Spezialbereifung der Firma ALLIANCE.
Dafür wurde der U 5023 zunächst von der Firma AS Söder aus Wildflecken mit einem Sonderaufbau zur variablen Schwerpunkttarierung sowie einer starken Seilwinde ausgestattet. Damit sich das Fahrzeug seinen Weg aber auch durch gröbste Stein- und Felsformationen bahnen konnte, war eine größere Bereifung erforderlich. In Handarbeit fertigte die Firma ALLIANCE einen Reifen, der allen Widerständen und Temperaturen von -30 bis +40 °C trotzen sollte.
Die Kette – ein handgefertigter Prototyp.
Gemeinsam mit Ingenieuren vom Unimog Werk in Wörth nahm sich Daniel Müller der weiteren Aufgaben an. Dabei wurden sowohl die Rücklichter und Luftdrucktanks verändert als auch der Kraftstofftank etwas versetzt, um das Rekordfahrzeug auch mit großen Ketten fahren zu können. „Nachts gefriert der Sand und tagsüber knallt die Sonne auf den Bergrücken. Deshalb brauchten wir große Krallen, die sich durch den aufgetauten Sand schaufeln und in den gefrorenen Untergrund bohren konnten“, fährt der Werkstattleiter fort.
Andreas Stahlhofer, gelernter Ingenieur und Daniel Müllers Zeltpartner während der Expedition, hatte die Kette selbst konstruiert und in monatelanger Kleinstarbeit aus Einzelteilen in seiner Garage zusammengeschweißt.
Doppelte Höherlegung und Fahrwerksanpassung.
Die fingerdicken, bis zu 10 cm hohen Ketten hatten natürlich Auswirkungen auf das Fahrwerk. „Das Fahrzeug hat eine originale Höherlegung von Mercedes erhalten“, fährt Daniel Müller fort. „Aufgrund der großen Bereifung und der speziell angefertigten Kette haben wir die dann doppelt verbaut.“ Das sei aber nicht einfach gewesen, da man aufgrund der Höherlegung auch die Querstreben, die Stoßdämpfer und den ALB-Regler (automatisch lastabhängiger Bremskraftregler) an der Hinterachse anpassen musste.
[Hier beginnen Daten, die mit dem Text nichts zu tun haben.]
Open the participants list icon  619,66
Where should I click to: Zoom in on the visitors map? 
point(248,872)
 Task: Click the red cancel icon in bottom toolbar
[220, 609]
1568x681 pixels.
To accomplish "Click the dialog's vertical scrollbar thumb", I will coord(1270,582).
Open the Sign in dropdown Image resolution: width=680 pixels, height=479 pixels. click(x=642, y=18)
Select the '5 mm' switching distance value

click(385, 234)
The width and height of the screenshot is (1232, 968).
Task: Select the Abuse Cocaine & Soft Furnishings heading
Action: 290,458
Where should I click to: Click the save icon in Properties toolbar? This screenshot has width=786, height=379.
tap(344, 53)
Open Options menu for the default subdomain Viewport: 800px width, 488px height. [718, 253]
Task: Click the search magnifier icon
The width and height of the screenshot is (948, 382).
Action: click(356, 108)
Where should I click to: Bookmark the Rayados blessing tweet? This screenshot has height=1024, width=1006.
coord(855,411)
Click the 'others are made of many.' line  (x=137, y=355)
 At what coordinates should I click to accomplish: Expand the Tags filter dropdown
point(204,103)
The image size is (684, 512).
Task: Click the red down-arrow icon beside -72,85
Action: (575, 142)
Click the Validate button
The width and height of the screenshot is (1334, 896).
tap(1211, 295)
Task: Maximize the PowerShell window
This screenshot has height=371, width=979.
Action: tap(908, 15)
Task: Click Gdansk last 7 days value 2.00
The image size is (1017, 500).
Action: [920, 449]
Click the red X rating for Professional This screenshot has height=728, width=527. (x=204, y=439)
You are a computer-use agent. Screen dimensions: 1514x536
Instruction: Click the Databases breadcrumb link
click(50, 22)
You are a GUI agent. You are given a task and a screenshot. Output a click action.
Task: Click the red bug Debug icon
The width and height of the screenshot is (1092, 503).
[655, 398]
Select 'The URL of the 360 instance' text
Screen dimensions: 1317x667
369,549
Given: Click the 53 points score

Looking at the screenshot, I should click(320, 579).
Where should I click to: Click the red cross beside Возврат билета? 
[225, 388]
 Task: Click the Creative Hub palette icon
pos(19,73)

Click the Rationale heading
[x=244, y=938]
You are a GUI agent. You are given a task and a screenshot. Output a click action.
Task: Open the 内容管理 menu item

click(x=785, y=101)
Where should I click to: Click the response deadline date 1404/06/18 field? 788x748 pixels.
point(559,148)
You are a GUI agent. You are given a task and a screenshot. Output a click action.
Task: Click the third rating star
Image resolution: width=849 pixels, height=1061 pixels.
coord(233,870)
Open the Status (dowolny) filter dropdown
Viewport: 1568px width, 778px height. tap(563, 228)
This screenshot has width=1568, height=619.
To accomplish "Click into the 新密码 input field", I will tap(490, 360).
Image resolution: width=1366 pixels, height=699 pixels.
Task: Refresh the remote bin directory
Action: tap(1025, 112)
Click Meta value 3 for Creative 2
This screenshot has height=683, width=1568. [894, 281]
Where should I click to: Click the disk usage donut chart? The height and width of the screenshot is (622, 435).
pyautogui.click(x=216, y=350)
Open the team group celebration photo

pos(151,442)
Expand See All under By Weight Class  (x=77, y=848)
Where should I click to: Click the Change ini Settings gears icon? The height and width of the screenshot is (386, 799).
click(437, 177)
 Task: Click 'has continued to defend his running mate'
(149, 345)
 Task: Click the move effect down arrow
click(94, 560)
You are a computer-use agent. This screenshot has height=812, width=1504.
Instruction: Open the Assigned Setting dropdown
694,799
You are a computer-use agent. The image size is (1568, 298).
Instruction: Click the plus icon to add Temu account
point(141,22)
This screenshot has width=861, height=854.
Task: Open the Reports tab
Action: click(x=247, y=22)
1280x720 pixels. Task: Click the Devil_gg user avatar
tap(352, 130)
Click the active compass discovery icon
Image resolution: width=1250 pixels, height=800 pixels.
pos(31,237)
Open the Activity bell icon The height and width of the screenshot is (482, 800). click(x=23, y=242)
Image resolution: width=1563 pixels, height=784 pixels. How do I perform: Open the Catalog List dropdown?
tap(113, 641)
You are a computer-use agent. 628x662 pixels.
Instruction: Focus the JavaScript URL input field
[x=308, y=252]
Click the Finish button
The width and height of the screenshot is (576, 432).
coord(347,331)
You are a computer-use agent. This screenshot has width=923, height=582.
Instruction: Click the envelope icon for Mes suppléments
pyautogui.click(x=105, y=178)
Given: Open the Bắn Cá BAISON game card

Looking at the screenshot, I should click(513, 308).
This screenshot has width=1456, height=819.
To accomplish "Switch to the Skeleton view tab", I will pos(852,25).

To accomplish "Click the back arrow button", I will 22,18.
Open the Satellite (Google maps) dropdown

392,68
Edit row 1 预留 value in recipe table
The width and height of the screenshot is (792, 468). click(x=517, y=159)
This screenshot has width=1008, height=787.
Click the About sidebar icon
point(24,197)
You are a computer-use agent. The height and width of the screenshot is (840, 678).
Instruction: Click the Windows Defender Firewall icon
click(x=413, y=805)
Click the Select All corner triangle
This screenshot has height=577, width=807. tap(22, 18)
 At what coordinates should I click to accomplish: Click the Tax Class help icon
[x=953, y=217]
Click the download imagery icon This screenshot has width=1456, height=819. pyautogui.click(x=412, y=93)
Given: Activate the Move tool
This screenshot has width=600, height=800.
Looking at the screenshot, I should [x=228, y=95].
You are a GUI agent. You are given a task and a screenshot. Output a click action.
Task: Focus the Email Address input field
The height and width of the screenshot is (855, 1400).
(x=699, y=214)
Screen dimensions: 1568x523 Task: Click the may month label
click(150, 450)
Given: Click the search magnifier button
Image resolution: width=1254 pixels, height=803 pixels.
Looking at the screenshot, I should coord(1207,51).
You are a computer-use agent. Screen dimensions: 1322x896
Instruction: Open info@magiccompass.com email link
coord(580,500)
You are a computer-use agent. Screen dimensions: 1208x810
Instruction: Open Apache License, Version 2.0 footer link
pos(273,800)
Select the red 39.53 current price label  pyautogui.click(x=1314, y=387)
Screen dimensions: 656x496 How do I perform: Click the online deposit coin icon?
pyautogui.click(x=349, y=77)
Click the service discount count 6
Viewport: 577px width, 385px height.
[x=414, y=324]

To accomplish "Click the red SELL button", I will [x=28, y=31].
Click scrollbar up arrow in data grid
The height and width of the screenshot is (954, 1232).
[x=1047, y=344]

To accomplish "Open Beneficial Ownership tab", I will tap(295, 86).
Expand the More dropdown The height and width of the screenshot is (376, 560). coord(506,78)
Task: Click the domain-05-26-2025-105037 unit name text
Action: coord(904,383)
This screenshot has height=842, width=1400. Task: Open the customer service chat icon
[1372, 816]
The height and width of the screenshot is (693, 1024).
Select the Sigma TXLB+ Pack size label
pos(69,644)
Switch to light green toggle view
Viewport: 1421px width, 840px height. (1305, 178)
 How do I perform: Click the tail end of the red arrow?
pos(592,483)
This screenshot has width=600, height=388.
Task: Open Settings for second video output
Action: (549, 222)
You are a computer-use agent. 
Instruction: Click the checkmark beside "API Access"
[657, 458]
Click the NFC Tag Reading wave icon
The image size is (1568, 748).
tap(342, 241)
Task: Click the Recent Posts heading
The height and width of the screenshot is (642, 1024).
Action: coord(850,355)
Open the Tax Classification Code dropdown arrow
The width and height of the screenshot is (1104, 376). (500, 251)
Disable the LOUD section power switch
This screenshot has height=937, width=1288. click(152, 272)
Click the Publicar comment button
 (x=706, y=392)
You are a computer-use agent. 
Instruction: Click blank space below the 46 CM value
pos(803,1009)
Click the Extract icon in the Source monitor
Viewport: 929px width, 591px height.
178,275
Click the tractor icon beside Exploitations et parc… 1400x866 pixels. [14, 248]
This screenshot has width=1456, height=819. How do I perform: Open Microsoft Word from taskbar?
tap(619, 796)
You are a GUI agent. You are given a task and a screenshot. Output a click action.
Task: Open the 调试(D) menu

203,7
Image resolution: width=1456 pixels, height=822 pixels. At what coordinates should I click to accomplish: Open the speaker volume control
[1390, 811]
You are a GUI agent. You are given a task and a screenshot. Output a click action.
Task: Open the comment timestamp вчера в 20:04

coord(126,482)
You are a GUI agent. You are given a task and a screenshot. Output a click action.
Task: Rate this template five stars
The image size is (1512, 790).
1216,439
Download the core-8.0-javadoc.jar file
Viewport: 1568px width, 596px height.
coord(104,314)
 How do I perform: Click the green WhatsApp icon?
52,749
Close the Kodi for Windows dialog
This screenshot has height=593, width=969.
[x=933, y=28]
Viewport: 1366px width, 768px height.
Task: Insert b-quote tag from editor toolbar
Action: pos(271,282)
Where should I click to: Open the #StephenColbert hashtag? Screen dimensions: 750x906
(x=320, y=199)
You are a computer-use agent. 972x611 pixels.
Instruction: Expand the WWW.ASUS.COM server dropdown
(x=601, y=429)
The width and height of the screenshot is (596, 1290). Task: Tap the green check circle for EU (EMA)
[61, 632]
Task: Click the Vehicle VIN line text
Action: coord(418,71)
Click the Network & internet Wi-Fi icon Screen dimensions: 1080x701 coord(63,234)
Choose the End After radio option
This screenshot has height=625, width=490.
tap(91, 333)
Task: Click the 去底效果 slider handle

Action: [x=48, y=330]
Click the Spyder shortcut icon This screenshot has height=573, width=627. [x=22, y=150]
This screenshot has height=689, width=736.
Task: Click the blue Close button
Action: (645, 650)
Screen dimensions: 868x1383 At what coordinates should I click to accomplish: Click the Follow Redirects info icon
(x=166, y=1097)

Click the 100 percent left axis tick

Vorteil der Höherlegung: Je höher und geländegängiger das Fahrzeug, desto weniger Handarbeit muss bei der Beseitigung etwaiger Hindernisse geleistet werden.
Der Lenkeinschlag war ebenfalls eine Herausforderung: „Normalerweise ist der Einschlagradius der Räder beim Unimog sehr begrenzt“, erklärt der Gaggenauer. „Da braucht es schon sehr viel technisches Know-how, damit diese großen Räder einschlagen.“ Um dies zu ermöglichen, wurde die Frontstoßstange bearbeitet und leicht nach vorne gesetzt, ein anderer Hydrauliktank eingebaut und die Aufstiege hinter der Vorderachse verändert.
Unimog holt Höhenweltrekord in Chile
Speziell programmierte Reifendruckregelanlage.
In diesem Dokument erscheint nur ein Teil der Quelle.